PASSAGE:

================================

With so many air flow solutions available to protect patients, staff from COVID-19, clinicians need to do homework to select the best fit for their practices.
We are many months into the COVID-19 pandemic and have learned plenty of lessons along the way. By now most dental practices are fully reopened and plenty of guidelines are being followed in an effort to make both the patients and healthcare providers feel safe. But what about the air we all breathe?
Mounds and mounds of research has been completed about the importance of wearing masks, staying socially distant, washing hands and disinfecting surfaces, as well as on a variety of methods to both reduce aerosol-generating dental procedures and to protect the air inside dental practices. But it’s not easy to know how best to decipher which of the many new products and airflow solutions are necessary, and which will work best when it comes to protecting the air around us.

================================

PROVIDED INFORMATION:
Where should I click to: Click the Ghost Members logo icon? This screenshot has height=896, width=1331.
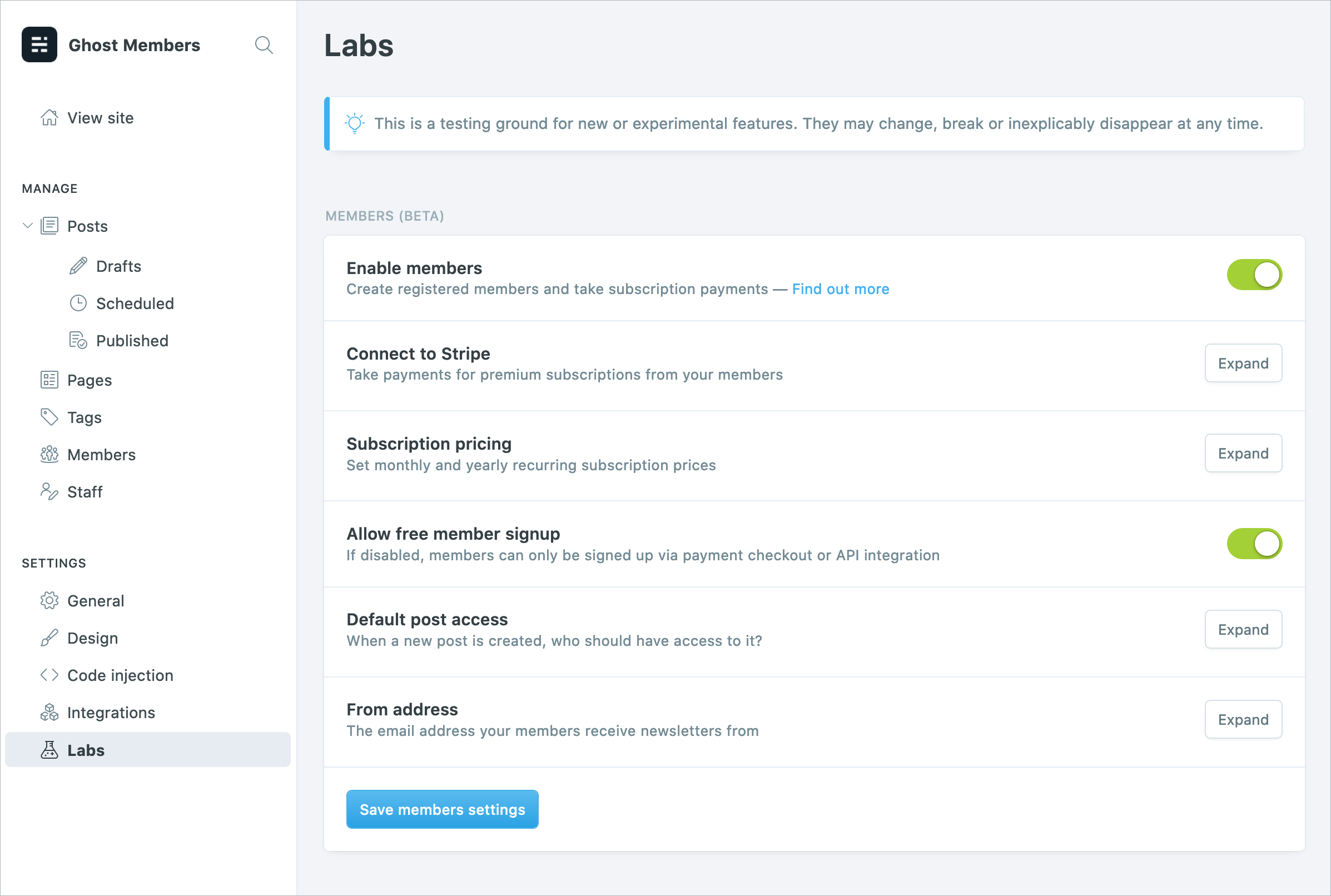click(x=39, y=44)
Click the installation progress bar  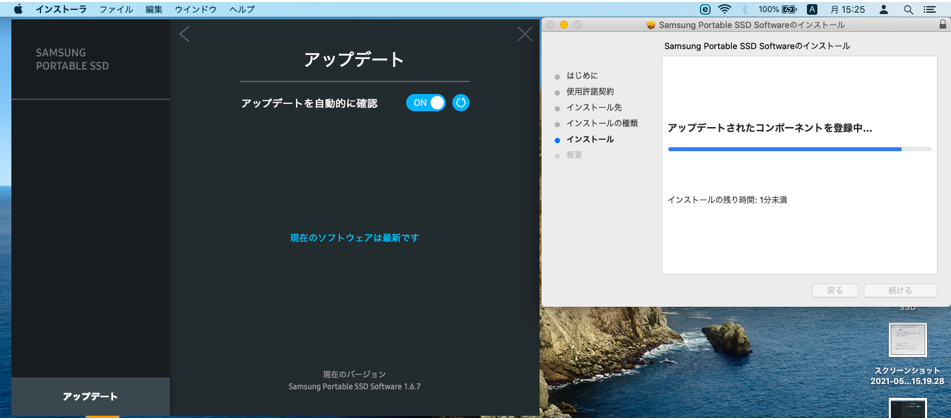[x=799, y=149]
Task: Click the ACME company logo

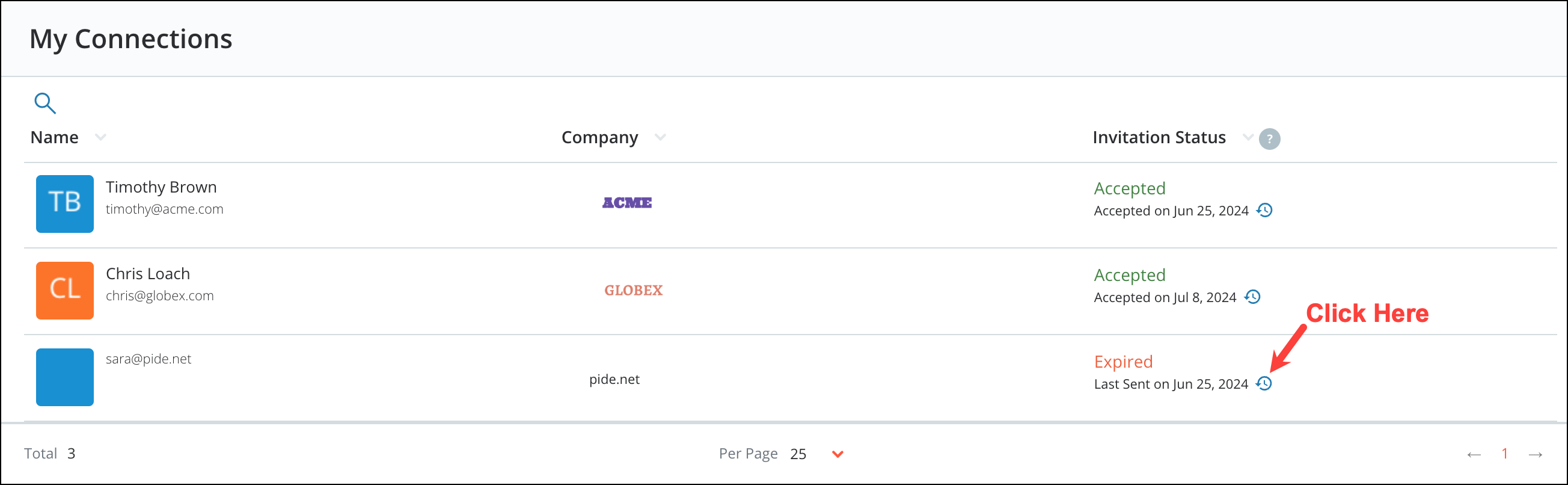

================================

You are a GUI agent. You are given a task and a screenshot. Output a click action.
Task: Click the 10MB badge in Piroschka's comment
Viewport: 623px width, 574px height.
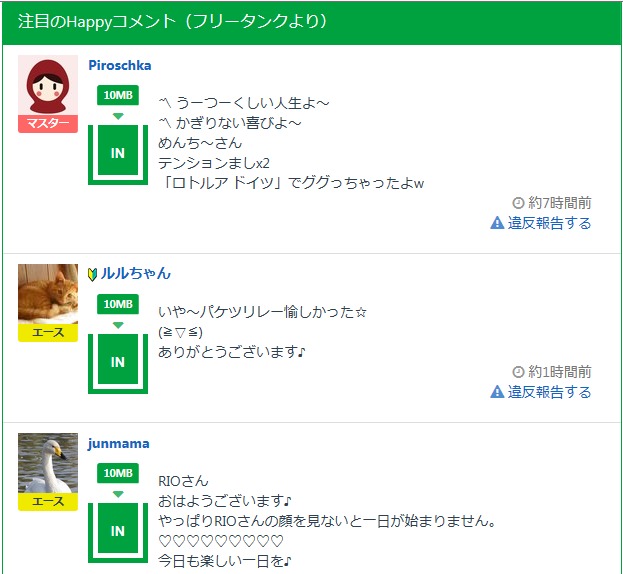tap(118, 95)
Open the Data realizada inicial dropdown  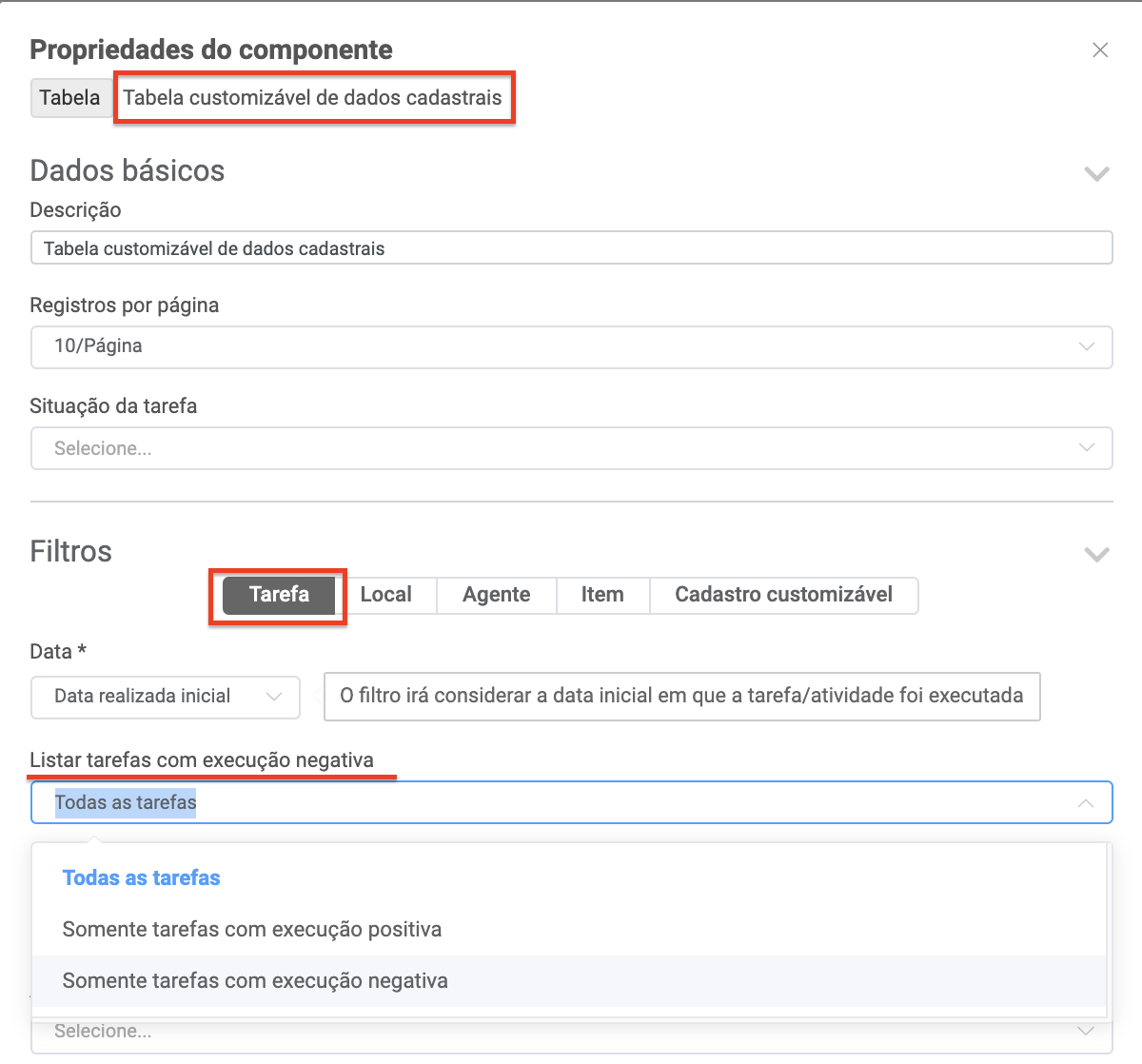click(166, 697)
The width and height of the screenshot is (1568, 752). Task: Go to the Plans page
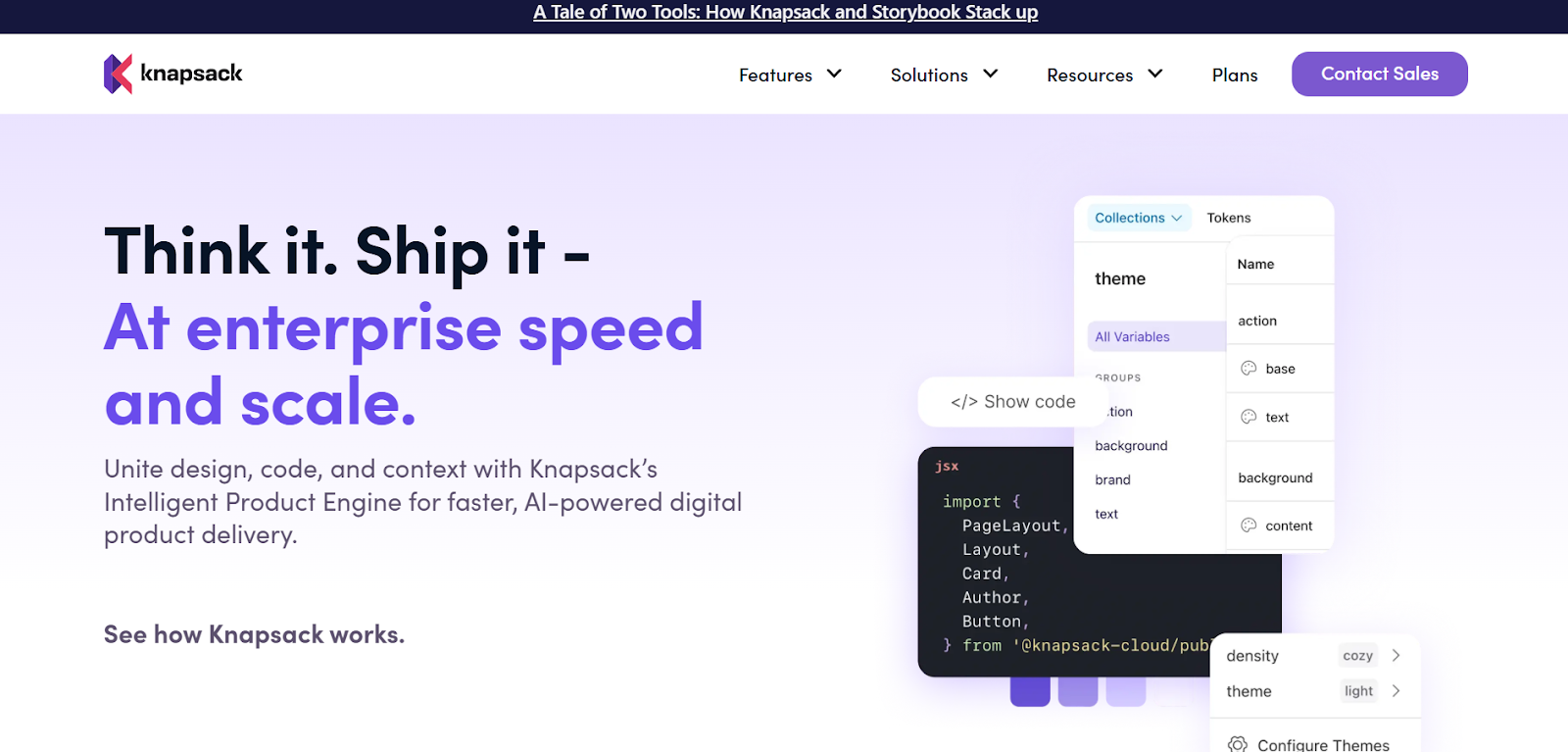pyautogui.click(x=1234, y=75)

================================

EXERCISE INSTRUCTIONS:
Please answer from the passage on air flow in dental practices: what do clinicians need to do to select the best fit for their practices?

RESPONSE AREA:
They need to do homework.